Kitabı okuduğum vakitlerde, bu
satırlara körü körüne hak verirdim.
Tahmin edersiniz ki artık pek öyle düşündüğüm söylenemez.
Bunun nedeni de,
mutluluğun anlara sığamayacak kadar özel bir duygu olduğu kanaatine varmış
olmam. Elbette, iyi hissetmemizi tetikleyen küçük jestler vardır. Sevgilinizin
elini tutmak, bir çocuğa gülümsemek, güzel bir kahve içmek, kuş cıvıltıları,
rengarenk çiçekler, usul usul yağan kar, mis kokulu tütsüler, keyif için
yapılan cilt bakımları, okunan güzel satırlar… liste uzar da gider. Bu küçük
şeylerden zevk almak apayrı bir meseledir de mutlu olmak daha başkadır.

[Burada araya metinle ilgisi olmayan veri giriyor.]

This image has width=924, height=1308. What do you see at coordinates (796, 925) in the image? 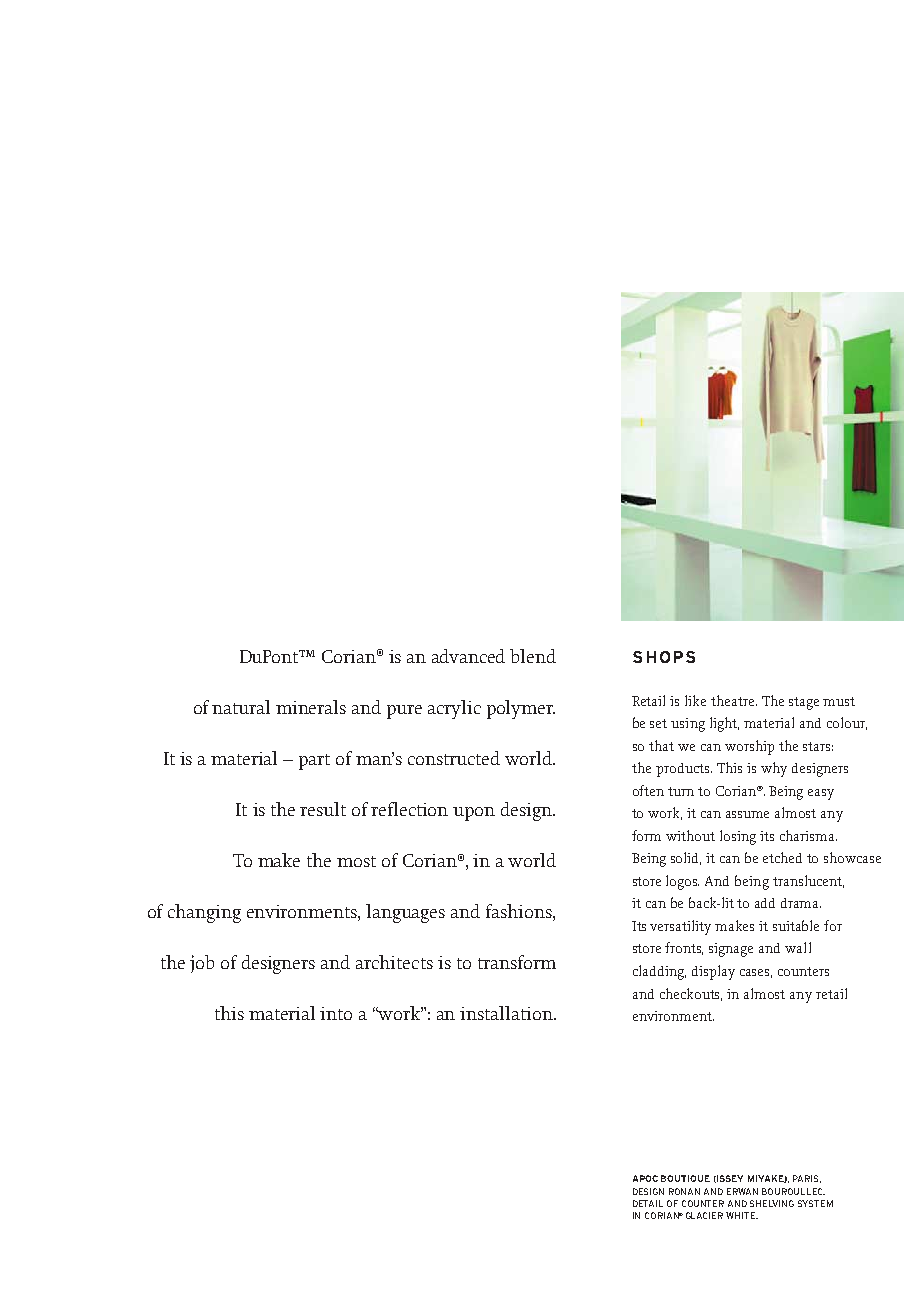
I see `suitable` at bounding box center [796, 925].
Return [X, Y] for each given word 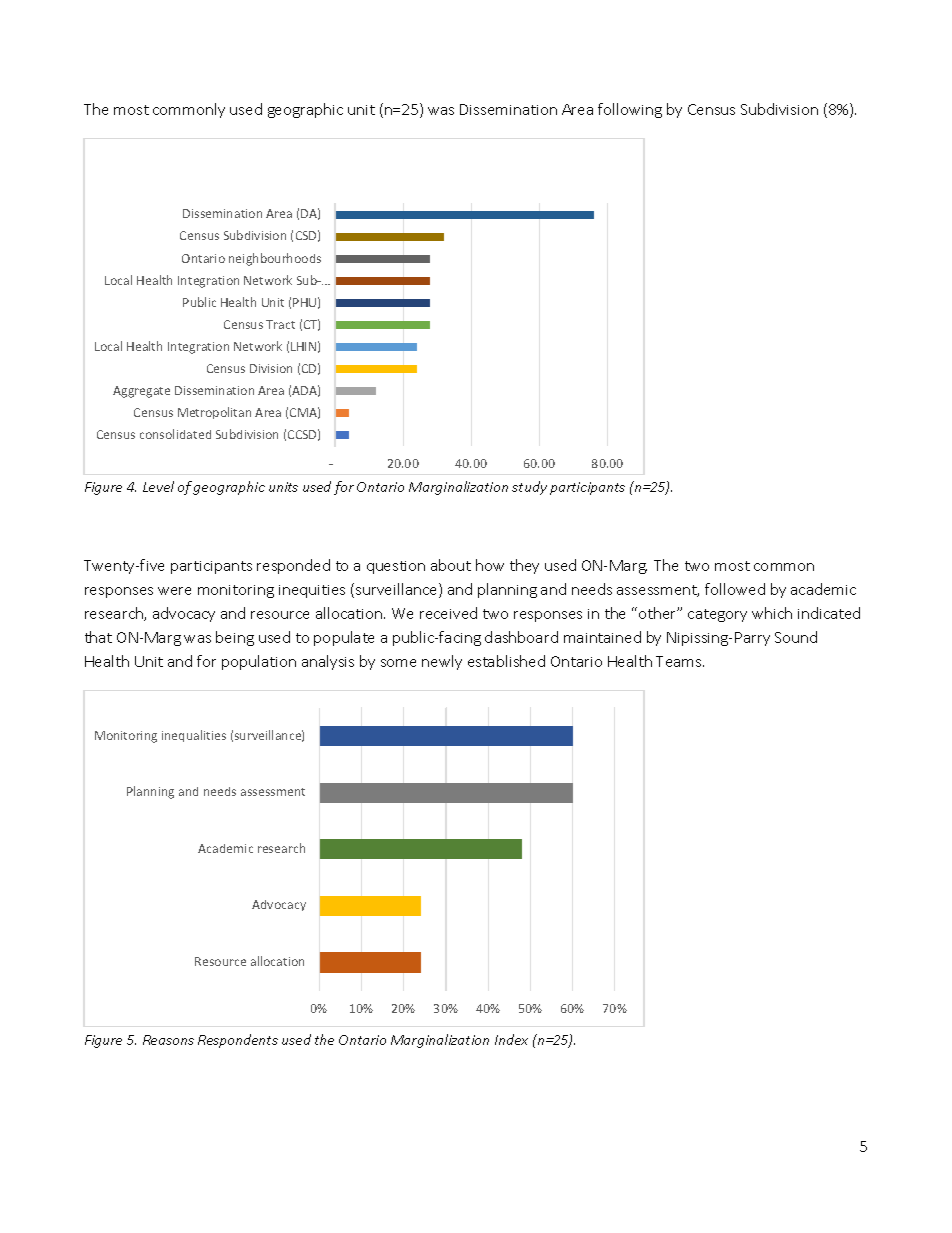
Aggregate [141, 392]
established [506, 661]
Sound [796, 637]
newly [442, 662]
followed [735, 589]
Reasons [168, 1040]
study [529, 488]
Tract [280, 324]
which [772, 613]
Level [158, 486]
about [451, 565]
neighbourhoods [275, 259]
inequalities [194, 736]
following [630, 110]
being [235, 638]
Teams [680, 661]
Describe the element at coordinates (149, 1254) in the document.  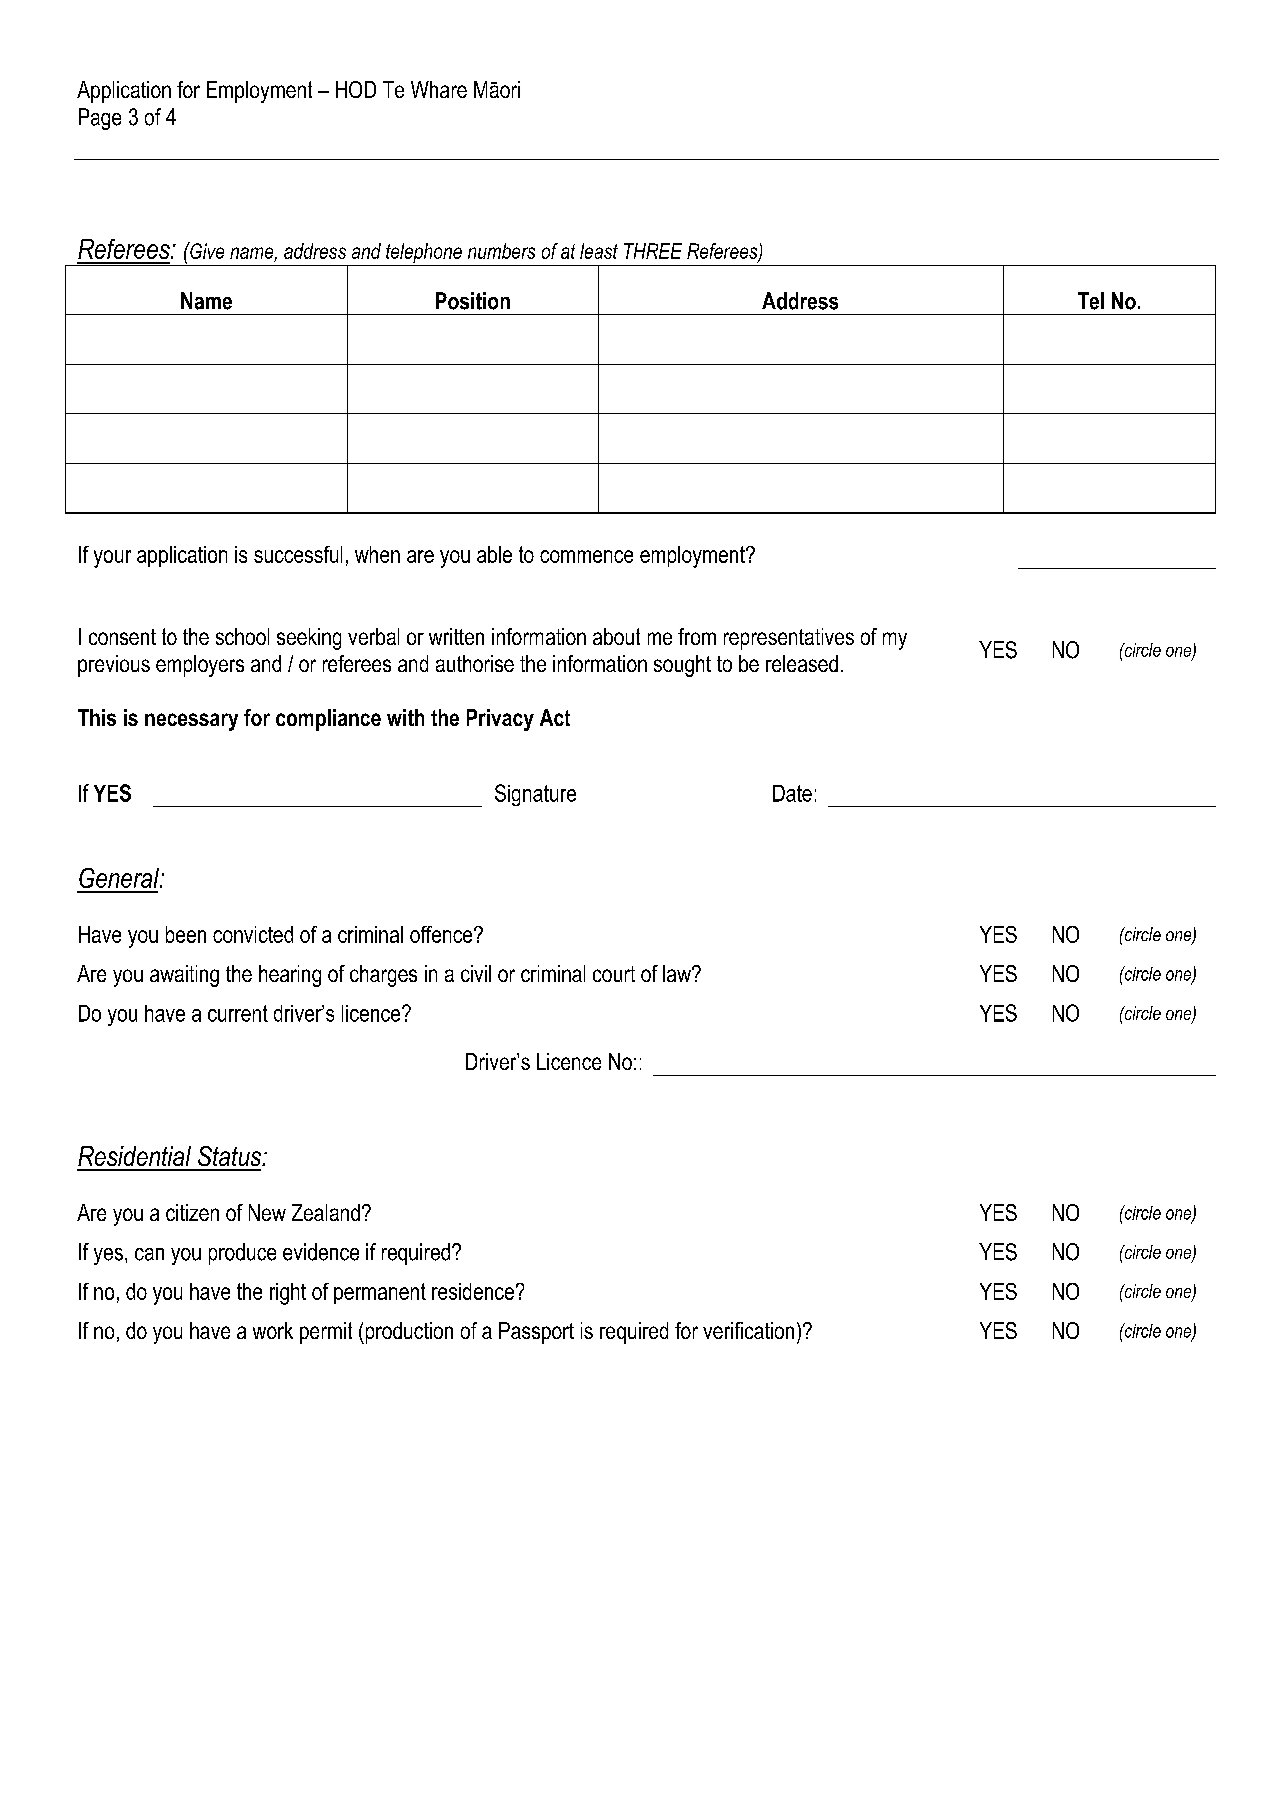
I see `can` at that location.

Mutlu olmak, “Başıma şu kötü olay da
geldi fakat ben hayatımda olan şu şu şu etkenlerden dolayı mutluyum, bunu da
hallederim.” derken iyi enerjiyi yaşam stili haline getirebilmektir. Buna belki
“tutunacak dalı olmak” diyebilirsiniz. Sevdiğin insanla, sevildiğin ortamda
yaşarken sevdiğin işi yapmak, sevgi sevgi sevgi bolca sevgi ile hayatı
başarabilmiş olmak…. Başaramadığın noktada umutla başarmayı denemek… Bu çabayı,
küçük şeylerle, yukarıda bahsettiğim küçük şeylerle, harmanlayarak günler,
aylar yıllar geçirmek… Tek ana sığdırmaya çalışmadan büyük resimle mutlu olmak,
demek istediğim bu işte!
Böylelikle “hayatın en
mutlu anı” denilen şeyi aramaktan da caymış olur insan en nihayetinde. Mutluluk
bir an değil, anların bütünü olduğu için.
Bu konuyu benim
açımdan düşünen kaç insan vardır bilemesem de düşünce yapınızı bu şekilde
değiştirdiğinizde her şey pek bir zevkli olmaya başlıyor. Bence daha sağlıklı
bir mental durum ile anlardan zevk almayı bırakıp büyük penceredeki aksiliklere
odaklanmak arasındaki ince çizgiyi, bu yazıda anlatmaya çalıştığım konu
oluşturuyor.
Son olarak, sanırım
ben korktuğum kadar körelmemişim yazmak konusunda, ne dersiniz?